TR

Buğdayın orjini kesinlikle bilinmemektedir. Bunun yanında, Anadolu`nun kurak alanlarından, Suriye ve Filistin`in dağlık bölgelerinden dağıldığına dair bazı sağlam deliller vardır. Özellikle Anadolu, Mısır ve Irak`ta yapılan arkeolojik kazılarda, kömürleşmiş buğday tanelerine rastlanmıştır. Anadolu kazılarında, Alacahöyük ve Alişarhöyük`te özellikle aestivum ve compactum türlerine ait kömürleşmiş tanelere rastlanmıştır. Alişarhöyük`te bunlara ilaveten az miktarda durum buğdayına rastlanmıştır.

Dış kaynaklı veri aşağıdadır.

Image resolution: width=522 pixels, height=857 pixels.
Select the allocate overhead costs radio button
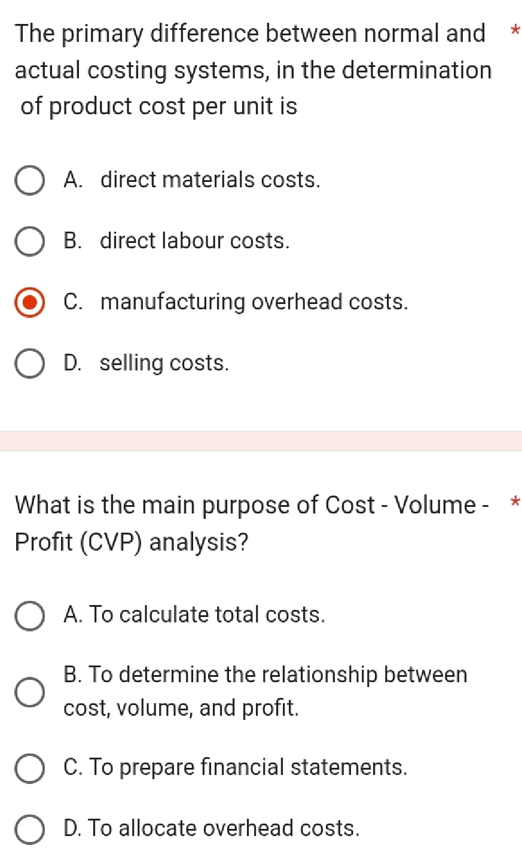29,829
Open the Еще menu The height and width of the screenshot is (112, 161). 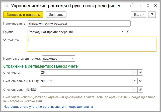138,15
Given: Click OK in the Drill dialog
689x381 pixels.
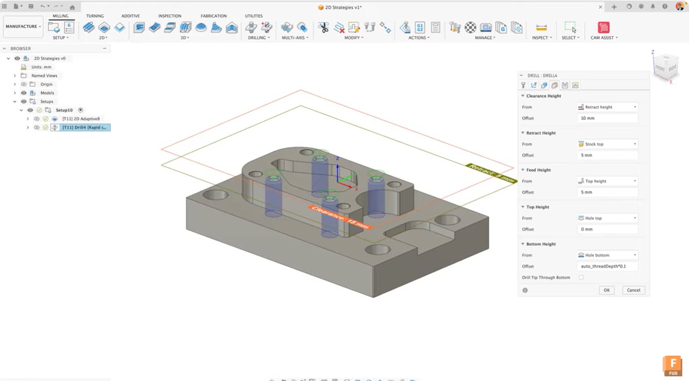Looking at the screenshot, I should pos(606,290).
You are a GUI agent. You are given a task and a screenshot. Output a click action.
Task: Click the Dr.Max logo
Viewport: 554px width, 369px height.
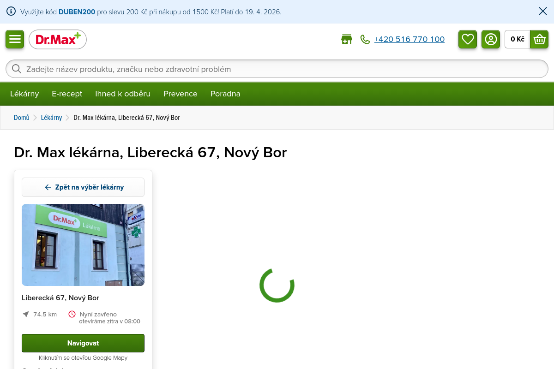pos(58,40)
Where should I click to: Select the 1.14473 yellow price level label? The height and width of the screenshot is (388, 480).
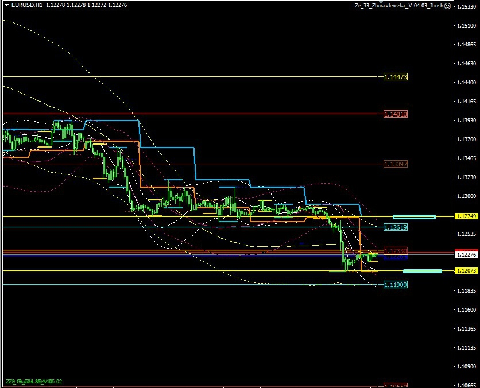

Romalı`lar devrinde buğday tarımı diğer tahıla göre hakim duruma geçmiştir. Bu nedenle Roma`ya Buğday İmparatorluğu da denir.Fakat daha sonraları Kuzey Göçleri ile Orta Çağda çavdar Avrupa`ya hakim olmuştur.Amerika`ya ancak keşfiyle beraber giren buğdayın, buradaki ziraati 17. yüzyılda başlamıştır. Ekmek yapım teknolojisinin tarihi gelişimi ile birlikte, un verimi en yüksek ve ekmek için en uygun tahılın buğday olduğu anlaşıldıktan sonra buğday istihdamı süratle arttı. Buğday tüketen toplumlar daha medeni olarak vasıflandırıldılar.

Nihayet günümüzde buğday ekonomik ve politik istikrarın sembolü olarak, insanlığın beslenme problemine ışık tutan beynelminel stratejik bir ürün, bir unsur olarak ilgi görmektedir.